(Pixel coordinate grounding data)
--- START ---
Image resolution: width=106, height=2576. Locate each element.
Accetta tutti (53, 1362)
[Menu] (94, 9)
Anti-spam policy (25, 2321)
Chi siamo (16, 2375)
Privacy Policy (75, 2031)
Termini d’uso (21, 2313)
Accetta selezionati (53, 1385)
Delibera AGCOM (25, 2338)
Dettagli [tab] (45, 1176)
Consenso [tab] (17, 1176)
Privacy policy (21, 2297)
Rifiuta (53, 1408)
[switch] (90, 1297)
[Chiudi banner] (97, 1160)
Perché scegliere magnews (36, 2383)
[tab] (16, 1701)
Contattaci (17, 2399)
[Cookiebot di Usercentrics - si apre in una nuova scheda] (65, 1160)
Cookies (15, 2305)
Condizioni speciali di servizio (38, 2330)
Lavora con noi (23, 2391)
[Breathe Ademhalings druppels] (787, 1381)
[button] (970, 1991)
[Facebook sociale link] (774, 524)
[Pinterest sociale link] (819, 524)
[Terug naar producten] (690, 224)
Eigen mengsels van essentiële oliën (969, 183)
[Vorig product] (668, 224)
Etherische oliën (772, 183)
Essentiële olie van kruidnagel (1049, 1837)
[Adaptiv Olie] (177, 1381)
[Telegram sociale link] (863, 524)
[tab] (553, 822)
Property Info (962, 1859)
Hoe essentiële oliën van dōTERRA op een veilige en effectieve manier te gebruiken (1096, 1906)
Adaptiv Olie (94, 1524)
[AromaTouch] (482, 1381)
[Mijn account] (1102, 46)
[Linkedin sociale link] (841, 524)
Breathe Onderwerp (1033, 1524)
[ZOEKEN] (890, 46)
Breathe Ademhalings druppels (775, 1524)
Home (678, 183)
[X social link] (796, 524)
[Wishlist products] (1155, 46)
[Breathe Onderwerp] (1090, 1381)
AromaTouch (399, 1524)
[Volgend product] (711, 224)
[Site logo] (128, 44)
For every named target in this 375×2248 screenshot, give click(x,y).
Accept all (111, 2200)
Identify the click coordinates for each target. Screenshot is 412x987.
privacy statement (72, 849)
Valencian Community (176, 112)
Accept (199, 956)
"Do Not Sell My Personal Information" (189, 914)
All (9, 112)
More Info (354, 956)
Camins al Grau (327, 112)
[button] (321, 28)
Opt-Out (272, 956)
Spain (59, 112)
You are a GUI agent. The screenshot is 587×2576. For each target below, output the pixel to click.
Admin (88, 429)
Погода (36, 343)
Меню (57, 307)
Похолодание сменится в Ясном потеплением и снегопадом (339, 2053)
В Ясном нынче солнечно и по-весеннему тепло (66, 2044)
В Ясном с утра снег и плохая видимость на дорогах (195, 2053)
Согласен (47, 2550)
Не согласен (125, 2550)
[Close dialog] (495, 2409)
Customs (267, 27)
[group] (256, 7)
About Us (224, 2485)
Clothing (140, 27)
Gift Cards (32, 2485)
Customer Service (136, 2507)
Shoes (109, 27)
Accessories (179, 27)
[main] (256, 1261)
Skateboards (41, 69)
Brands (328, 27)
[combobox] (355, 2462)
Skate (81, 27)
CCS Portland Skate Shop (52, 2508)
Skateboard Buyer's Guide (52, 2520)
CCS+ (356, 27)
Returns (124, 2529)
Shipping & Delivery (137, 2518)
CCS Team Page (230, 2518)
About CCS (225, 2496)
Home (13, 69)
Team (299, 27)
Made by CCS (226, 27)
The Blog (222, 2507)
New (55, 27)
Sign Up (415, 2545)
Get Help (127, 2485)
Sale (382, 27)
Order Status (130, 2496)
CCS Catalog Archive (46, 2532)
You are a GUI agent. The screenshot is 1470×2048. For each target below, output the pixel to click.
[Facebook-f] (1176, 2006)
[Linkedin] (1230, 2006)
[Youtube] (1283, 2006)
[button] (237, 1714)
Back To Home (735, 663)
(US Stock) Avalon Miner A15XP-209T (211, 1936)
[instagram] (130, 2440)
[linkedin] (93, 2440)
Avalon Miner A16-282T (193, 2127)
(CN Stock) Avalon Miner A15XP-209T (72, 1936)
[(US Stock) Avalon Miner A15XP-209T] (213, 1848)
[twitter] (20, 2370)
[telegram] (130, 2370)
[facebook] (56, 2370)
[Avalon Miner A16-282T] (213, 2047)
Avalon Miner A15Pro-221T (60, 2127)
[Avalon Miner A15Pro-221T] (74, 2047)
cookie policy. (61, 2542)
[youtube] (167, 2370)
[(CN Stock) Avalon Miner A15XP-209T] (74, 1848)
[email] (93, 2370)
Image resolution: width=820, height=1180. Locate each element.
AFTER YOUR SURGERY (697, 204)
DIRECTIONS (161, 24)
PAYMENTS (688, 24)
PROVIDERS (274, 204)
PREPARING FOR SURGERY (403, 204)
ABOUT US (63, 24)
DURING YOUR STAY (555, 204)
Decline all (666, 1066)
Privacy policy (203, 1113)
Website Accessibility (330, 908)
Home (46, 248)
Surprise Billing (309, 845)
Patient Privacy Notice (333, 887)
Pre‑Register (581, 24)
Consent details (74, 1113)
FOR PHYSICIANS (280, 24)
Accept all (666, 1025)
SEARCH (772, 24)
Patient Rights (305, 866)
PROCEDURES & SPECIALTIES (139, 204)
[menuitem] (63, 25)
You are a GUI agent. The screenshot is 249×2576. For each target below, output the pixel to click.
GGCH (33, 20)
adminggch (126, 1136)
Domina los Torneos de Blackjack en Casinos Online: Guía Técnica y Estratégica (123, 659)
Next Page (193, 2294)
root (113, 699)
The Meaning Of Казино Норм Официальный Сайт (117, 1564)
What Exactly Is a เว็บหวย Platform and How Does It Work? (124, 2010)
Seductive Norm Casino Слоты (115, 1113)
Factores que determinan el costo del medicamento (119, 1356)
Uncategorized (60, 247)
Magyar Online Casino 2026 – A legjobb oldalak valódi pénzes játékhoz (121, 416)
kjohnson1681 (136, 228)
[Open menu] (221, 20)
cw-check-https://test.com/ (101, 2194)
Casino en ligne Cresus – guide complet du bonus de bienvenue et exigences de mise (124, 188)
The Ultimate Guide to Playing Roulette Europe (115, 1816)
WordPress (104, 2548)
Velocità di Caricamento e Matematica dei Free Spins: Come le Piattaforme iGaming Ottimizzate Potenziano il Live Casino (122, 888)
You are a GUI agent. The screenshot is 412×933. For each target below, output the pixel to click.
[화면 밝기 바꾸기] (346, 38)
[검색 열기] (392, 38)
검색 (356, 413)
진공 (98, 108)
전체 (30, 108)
--- END ---
What you need to do >>
Return every line of the records in which the word "Locate" is found.

Your response >>
Image resolution: width=106, height=2576. Locate each element.
Image resolution: width=820, height=1180. Locate each element.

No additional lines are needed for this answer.